Let’s remember, this fellow was no mutt, many a man, or men in his day, would have given their golden teeth to be in his position, I mean, and I’d bet he could had made a million on the side by just introducing Jesus to the local elite. But you know how a fellow is, if there are diamonds hidden in the well, why waist your time bringing over to the king the local brothers of the lodge.
I don’t want to make a fool of myself, for a slip-up—anyhow, but the question has come to surface, “Did Judas love Jesus?” To say otherwise, or even maybe, is an offence, of course he did. But how do you force a person’s hand who is not listening? Remember he is a man of his day. If he didn’t love Jesus, after receiving his thirty pieces of silver, he would not have thrown them away, and then he would not have sunk into a dreadful depression, nor would he have committed suicide. He was not guilty of blasphemy, rather a different offence, perhaps he loved power more than anything, or perhaps he loved the power Jesus could have, and he’d be part of it.
History has sat on a nice sofa chair talking about Judas as if they knew him each and everyone, for years and years, personally, and left out the psychological man, for the spiritual: and in so doing, bluffed it through, never finding out the real man behind the mask, they’ve been like lame cows.

The mind, Judas labored with his ambition—psychologically and with his spirit— he was of both fibers (perhaps he forgot happiness was or is a byproduct, not a divine attribute), in saying this, the next question that comes up is: “Was Judas trying to force the hand of God?” In essence, was he trying to take change of the world through his son? Or trying to get a piece of it ahead of time? And if so, who would be Jesus’ right hand man? And did Judas think: ‘Look here, I got a chance to be by the Father and Holy Spirit, the whole Godhead!” Perhaps so, and perhaps to degrees, whose to say.
Vanity and self-interest, which are part of the fiber of man, part of the original sin man inherited, is stronger than the whims of the devil himself.



Other Questions

Other questions that have come up have been: “Was Judas’ act predestined, or preordained? Well, whatever the case may be, it didn’t need to be. Perhaps Judas was plan B. that became plan A. It all depended on—I believe availability and usability. Although the time this all took place I do trust was preordained, it was a perfect time, a time of much construction, especially roads, by Rome, whom ruled the known and civilized world.

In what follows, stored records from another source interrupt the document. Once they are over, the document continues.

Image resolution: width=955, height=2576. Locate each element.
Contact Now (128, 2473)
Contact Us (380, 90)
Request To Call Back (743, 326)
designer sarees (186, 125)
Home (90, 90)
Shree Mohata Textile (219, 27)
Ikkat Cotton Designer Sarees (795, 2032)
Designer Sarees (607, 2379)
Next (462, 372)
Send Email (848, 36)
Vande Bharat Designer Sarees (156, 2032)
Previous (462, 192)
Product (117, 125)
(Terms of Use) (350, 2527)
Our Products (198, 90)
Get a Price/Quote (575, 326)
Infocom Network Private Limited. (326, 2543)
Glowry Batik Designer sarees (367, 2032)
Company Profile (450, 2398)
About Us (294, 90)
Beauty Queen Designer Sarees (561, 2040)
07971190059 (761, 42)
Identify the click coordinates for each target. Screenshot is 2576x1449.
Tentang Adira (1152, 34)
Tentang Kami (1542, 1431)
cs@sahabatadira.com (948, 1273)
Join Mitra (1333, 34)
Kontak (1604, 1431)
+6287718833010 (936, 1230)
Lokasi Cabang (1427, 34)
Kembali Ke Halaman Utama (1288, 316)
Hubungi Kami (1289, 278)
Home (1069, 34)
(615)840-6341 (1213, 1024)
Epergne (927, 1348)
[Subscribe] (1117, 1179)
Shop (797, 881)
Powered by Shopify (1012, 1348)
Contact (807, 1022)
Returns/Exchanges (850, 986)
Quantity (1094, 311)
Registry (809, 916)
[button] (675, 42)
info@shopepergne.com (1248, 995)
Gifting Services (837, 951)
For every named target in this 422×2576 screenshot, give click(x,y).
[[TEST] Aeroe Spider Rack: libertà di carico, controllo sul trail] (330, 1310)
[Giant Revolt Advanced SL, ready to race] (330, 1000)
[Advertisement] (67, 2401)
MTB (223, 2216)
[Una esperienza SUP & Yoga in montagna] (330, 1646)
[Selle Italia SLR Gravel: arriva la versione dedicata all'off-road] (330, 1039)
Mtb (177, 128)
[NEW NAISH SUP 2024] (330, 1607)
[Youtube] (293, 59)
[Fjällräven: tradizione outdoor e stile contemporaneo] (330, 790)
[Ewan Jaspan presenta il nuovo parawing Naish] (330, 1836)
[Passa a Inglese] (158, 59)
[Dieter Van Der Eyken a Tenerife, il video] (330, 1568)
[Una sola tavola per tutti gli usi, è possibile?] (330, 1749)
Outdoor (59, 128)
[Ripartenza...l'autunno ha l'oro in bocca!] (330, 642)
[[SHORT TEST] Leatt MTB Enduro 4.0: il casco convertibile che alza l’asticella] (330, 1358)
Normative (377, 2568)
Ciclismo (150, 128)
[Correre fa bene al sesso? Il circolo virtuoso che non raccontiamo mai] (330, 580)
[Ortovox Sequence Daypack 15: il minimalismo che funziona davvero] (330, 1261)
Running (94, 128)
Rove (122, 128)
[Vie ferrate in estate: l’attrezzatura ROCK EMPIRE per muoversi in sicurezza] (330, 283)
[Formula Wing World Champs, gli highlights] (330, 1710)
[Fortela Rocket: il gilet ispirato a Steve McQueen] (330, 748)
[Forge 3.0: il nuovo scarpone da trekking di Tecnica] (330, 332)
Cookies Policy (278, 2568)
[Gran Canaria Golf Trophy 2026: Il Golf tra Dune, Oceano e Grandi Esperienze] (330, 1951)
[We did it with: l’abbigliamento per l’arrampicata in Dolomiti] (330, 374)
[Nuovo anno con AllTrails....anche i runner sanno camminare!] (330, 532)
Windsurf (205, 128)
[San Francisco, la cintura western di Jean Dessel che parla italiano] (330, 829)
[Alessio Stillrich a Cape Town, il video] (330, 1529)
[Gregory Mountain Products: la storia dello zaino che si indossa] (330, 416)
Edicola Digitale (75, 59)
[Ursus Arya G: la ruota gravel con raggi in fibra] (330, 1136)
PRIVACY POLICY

Most of us think all the bible facts have come to light, when in-between these sacred books within the two canons, much is hidden to be revealed later, as if many parts are written in invisible ink. For each decade, generation, century has its own make up—its own needs, its own language you might say, and that is why the bible can speak from two-thousand years ago, to the contemporary man and woman of today.

The last question, “Did Judas commit the unpardonable sin?” If he did, he’s in hell, if he didn’t, well fine, then most likely he’s been pardoned. It’s a questioned to be reckoned with. He did believe who Jesus Christ was, the gospel in essence, which is: who Christ was, and what did he do, and why did he do it. In this he just got his values crossed I do believe. But for the second part, did he blasphemy the Holy Spirit? If he did, he’s down yonder. But how would he have done that? I can think of one way, by the act of treason, and if indeed he wanted to be on one side of Jesus, this was impossible, because Jesus even told John’s mother, it was impossible, because He was on one side of the father, and the Holy Spirit on the other, so was Judas trying to kick the Holy Spirit off the throne, or out of the Godhead, if indeed he was, that come under the unpardonable category.